Nos vamos licuando, en deconstruir los principios mediante los cuáles comprendíamos los conceptos que otrora nos apaciguaban al brindarnos cierta precisión en explicaciones que creíamos o sentíamos como conmensurables, atendibles o que básicamente nos conformaban en un grado mínimo.
No nos tranquilizarán las mismas palabras, modos o dialécticas en las que nos veníamos desenvolviendo de acuerdo a los roles que nos fueron dados o que fuimos heredando.

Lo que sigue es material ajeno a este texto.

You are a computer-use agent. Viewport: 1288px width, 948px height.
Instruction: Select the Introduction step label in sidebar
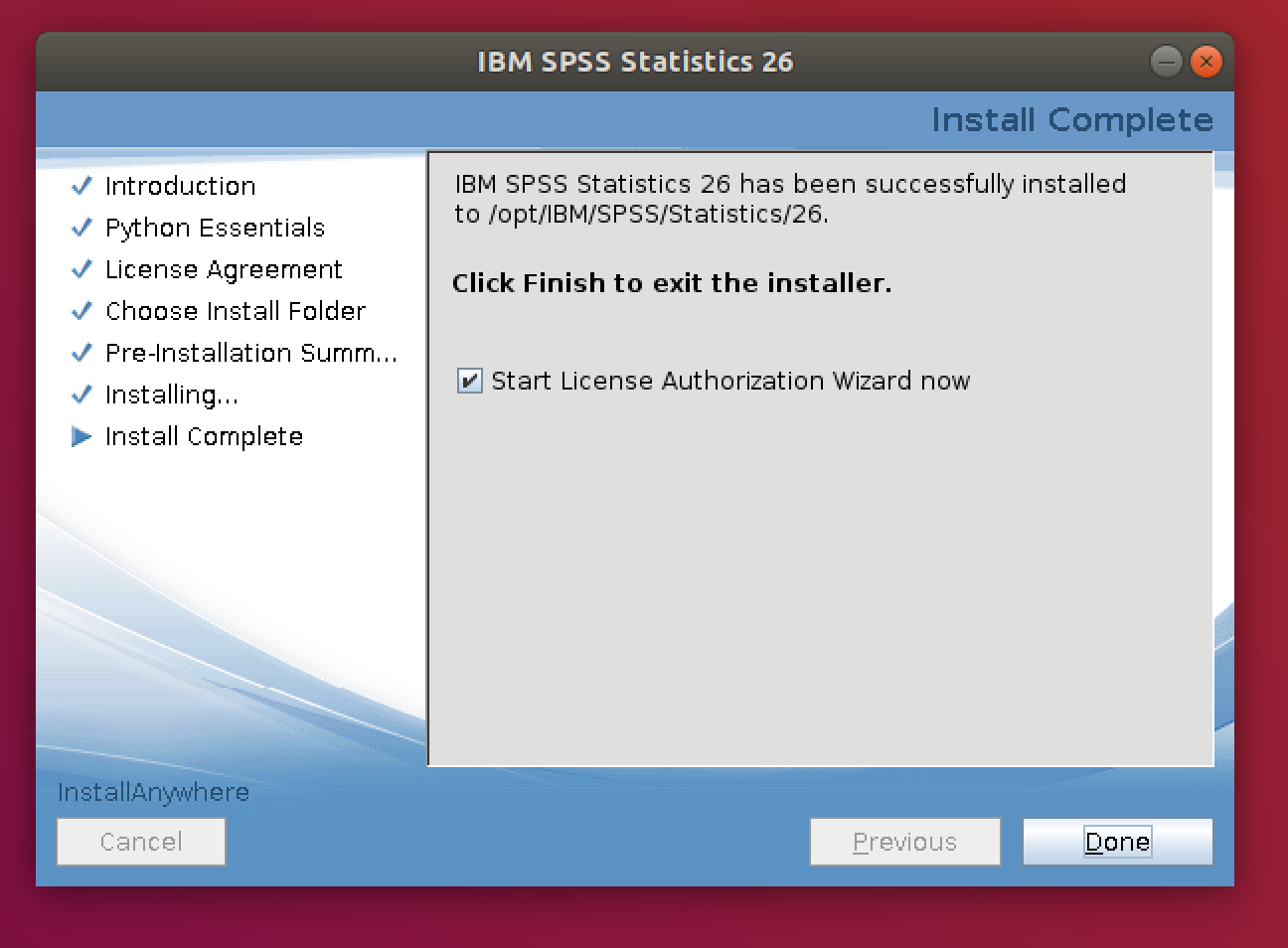[x=180, y=186]
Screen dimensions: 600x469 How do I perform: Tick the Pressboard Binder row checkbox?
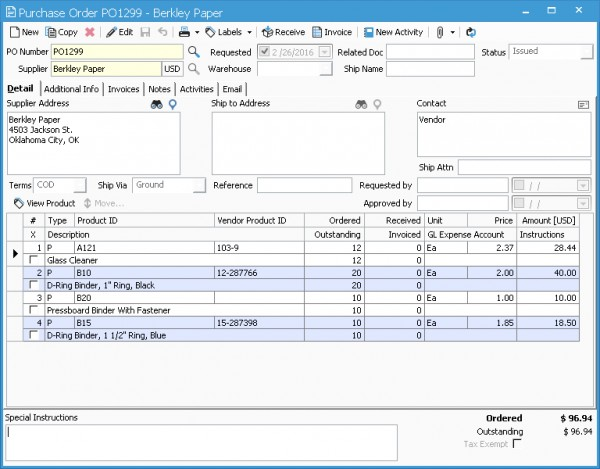tap(33, 311)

Lo único cierto, e inmodificable, es que en este plano, desde Parménides, como desde siempre, la vía que pensamos que estamos transitando, no es precisamente la de la verdad o del conocimiento. Esa es de la que provenimos, hacia donde vamos siempre, al concluir esta experiencia de lo finito. En este mientras tanto, todo puede ocurrir, y estaremos más cerca de aceptarlo, es decir de manejarnos con ello, sí es que nos convencemos ( o confabulamos que es lo mismo, hasta tal vez lo sea suprimir y reprimir) de que toda la palabra, toda razón que se articule mediante ella, no puede dejar de traducir, de significar, de representar un beneficio para quién la plantea, y un perjuicio, velado, oculto, por ende engañado o engañoso, para todos aquellos a quienes necesite convencer o persuadir a los efectos de consumirles su fuerza, o cegarlos en su reacción. Esta es la razón por la cual la democracia posee sus horas contadas, el nuevo cuerpo en el que el envase del poder, referirá al fenómeno humano, tiene tras sí, otras formas, otras codificaciones y por ende, estipulará otros movimientos, otras manifestaciones.

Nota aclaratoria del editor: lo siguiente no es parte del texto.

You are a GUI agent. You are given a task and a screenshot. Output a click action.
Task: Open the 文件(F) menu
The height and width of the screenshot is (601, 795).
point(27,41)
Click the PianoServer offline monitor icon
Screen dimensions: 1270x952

Llámese como se llame (incluso le podrán seguir llamando democracia, o neodemocracia o democracia reformada) lo cierto es que ninguna organización de lo humano, podrá ponerle palabras, o un decir, al poder. Este seguirá siendo indecible. Salvo que se haga filosofía, pero para ello, antes que nada y por sobre todo, se debe poetizar. El único índice serio que manifieste un cierto “avance” en términos de calidad de lo humano, debe tener correlación en como tratan sus comunidades a sus poetas. Y tal como sucede con la política, desde Platón a esta parte, en relación al vínculo con nuestros poetas, estamos igual o peor que antaño.
Por Francisco Tomás González Cabañas.